- Can I sue previous owner for unpermitted work?
- What happens if a seller does not disclose?
- Can I sue seller for non disclosure?
- Do sellers have to disclose mold?
- Can I sue my realtor for misrepresentation?
- Do real estate agents lie about offers?
- Does seller have to disclose appraisal?
- What is a seller obligated to disclose?
- What do real estate agents have to disclose?
- Can Buyer Sue seller after closing?
- Do I have to disclose I am a Realtor?
- Does a seller have to disclose flooding?
Can I sue previous owner for unpermitted work?
While the city will look to you, as the present owner, to remedy the issue, others may be legally responsible for costs associated with obtaining a permit.
If so, you may have recourse against the previous owner.
Your real estate agent or home inspector may share some responsibility for the unpermitted construction..
What happens if a seller does not disclose?
If a seller fails to disclose, or actively conceals, problems that affect the value of the property; they are violating the law, and may be subject to a lawsuit for recovery of damages based on claims of fraud and deceit, misrepresentation and/or breach of contract.
Can I sue seller for non disclosure?
In general, if the defect existed before you bought the home and the seller failed to disclose the defect, and you incurred monetary damages as a result, you can sue the seller or another party for breach of contract. A successful lawsuit could result in payment for the cost of repairs.
Do sellers have to disclose mold?
In fact, in California both the home seller and the seller’s real estate agent must fill out several pages of disclosure forms attesting to a home’s condition. California home sellers aware of the presence of mold or water damage indicating possible mold contamination in their homes must disclose that fact.
Can I sue my realtor for misrepresentation?
You can’t sue a real estate broker for a bad opinion — in order to win a misrepresentation lawsuit, the misstatement must involve some material fact about the property or the sale that would affect a reasonable person’s decision regarding the purchase. … Real Estate Attorney (FindLaw)
Do real estate agents lie about offers?
As everyone else has said, yes they can lie about other offers but if you have an escalation clause that is being used, they need to present the other offer if requested.
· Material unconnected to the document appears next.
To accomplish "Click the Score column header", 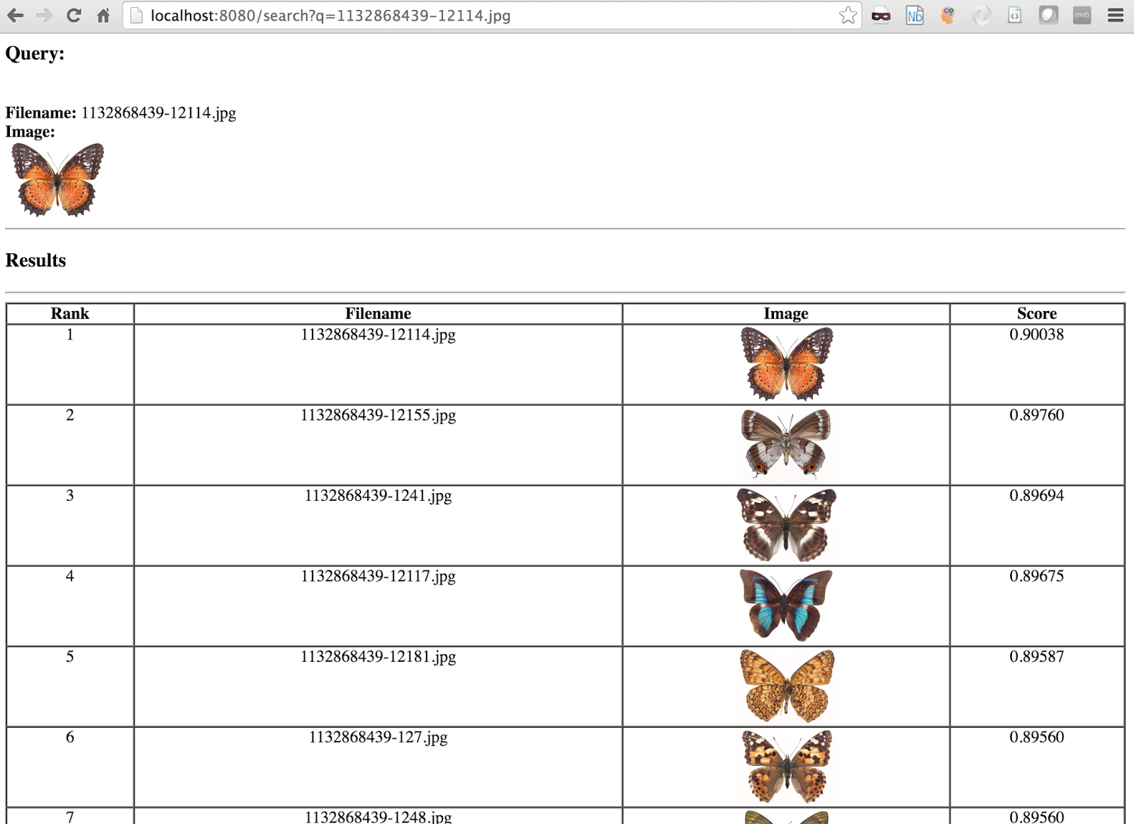I will [x=1036, y=312].
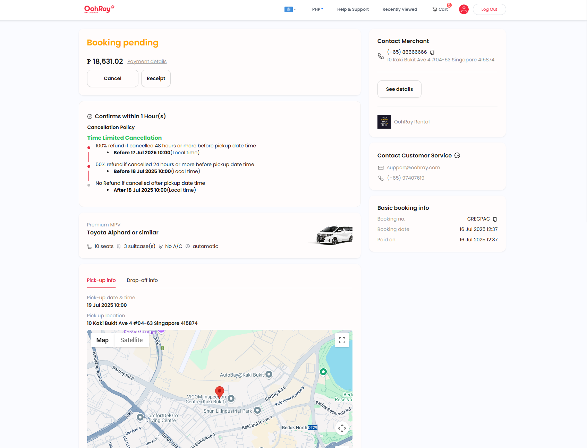Open the shopping cart

(440, 9)
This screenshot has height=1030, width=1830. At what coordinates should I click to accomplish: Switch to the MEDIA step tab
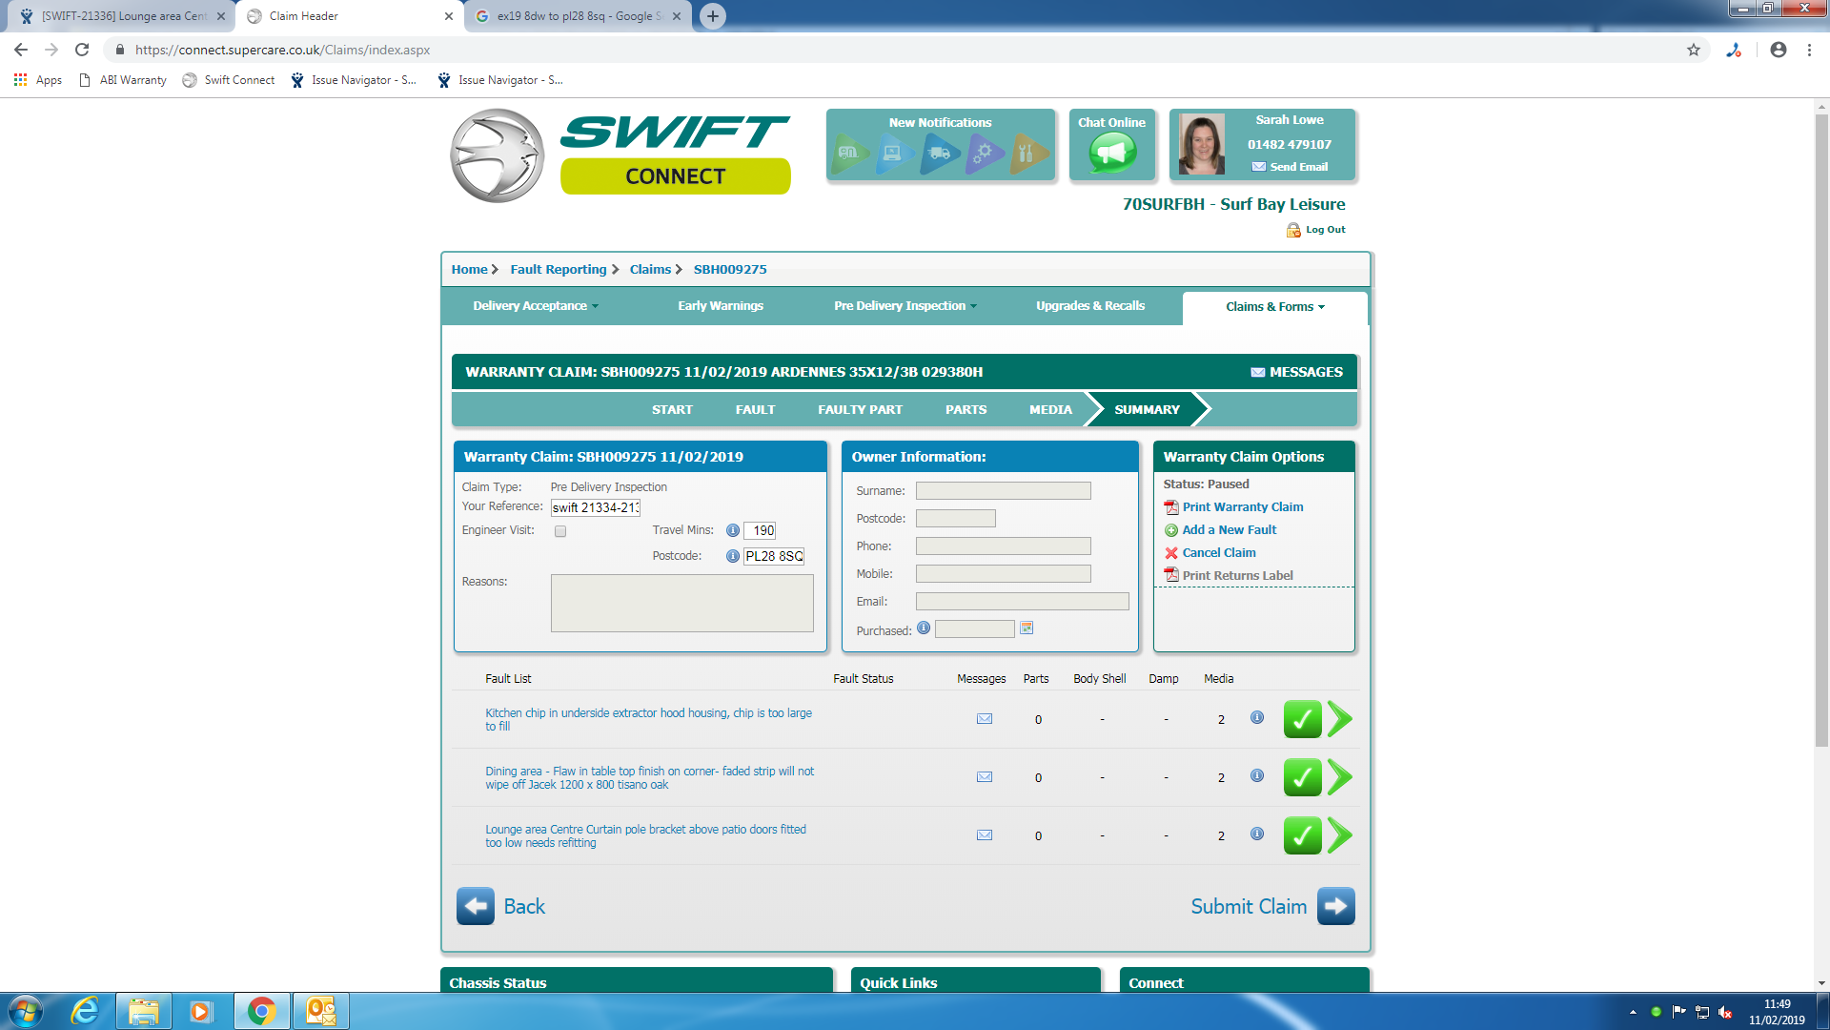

Does seller have to disclose appraisal?
A: An appraisal is generally considered a professional opinion of the market value of a property, not a fact. Although it’s both legally and ethically necessary to disclose a material fact, the same requirement doesn’t apply to an opinion.
What is a seller obligated to disclose?
In general, you have an obligation to disclose potential problems and material defects that could affect the value of the property you’re trying to sell. In addition, it is considered illegal in most states to deliberately conceal major defects on your property.
What do real estate agents have to disclose?
As discussed, sellers and real estate professionals must disclose all known defects and hazards present on a property. While a seller needs to be truthful, their agent also needs to do some investigation to make sure all known hazards and defects are fully disclosed to potential buyers.
Can Buyer Sue seller after closing?
The legal rule of caveat emptor basically means that once you buy the home, whatever you paid for is what you got, and buyers have a limited ability to sue the seller for any defects discovered. … The buyer cannot rescind the real estate contract after closing if the defects could have been discovered in an inspection.
Do I have to disclose I am a Realtor?
In California there is no legal requirement that a real estate licensee, acting as a principal, must disclose his or her licensee status. It may be good business practice, but it isn’t required. … Bob Hunt is a director of the California Association of Realtors®.
Does a seller have to disclose flooding?
In California, a seller and/or their real estate agent has a duty to disclose to a prospective buyer that a home is located in a flood hazard area. This information is known as a material fact because its disclosure will likely affect a buyer’s decision in whether or not they go through with the property transaction.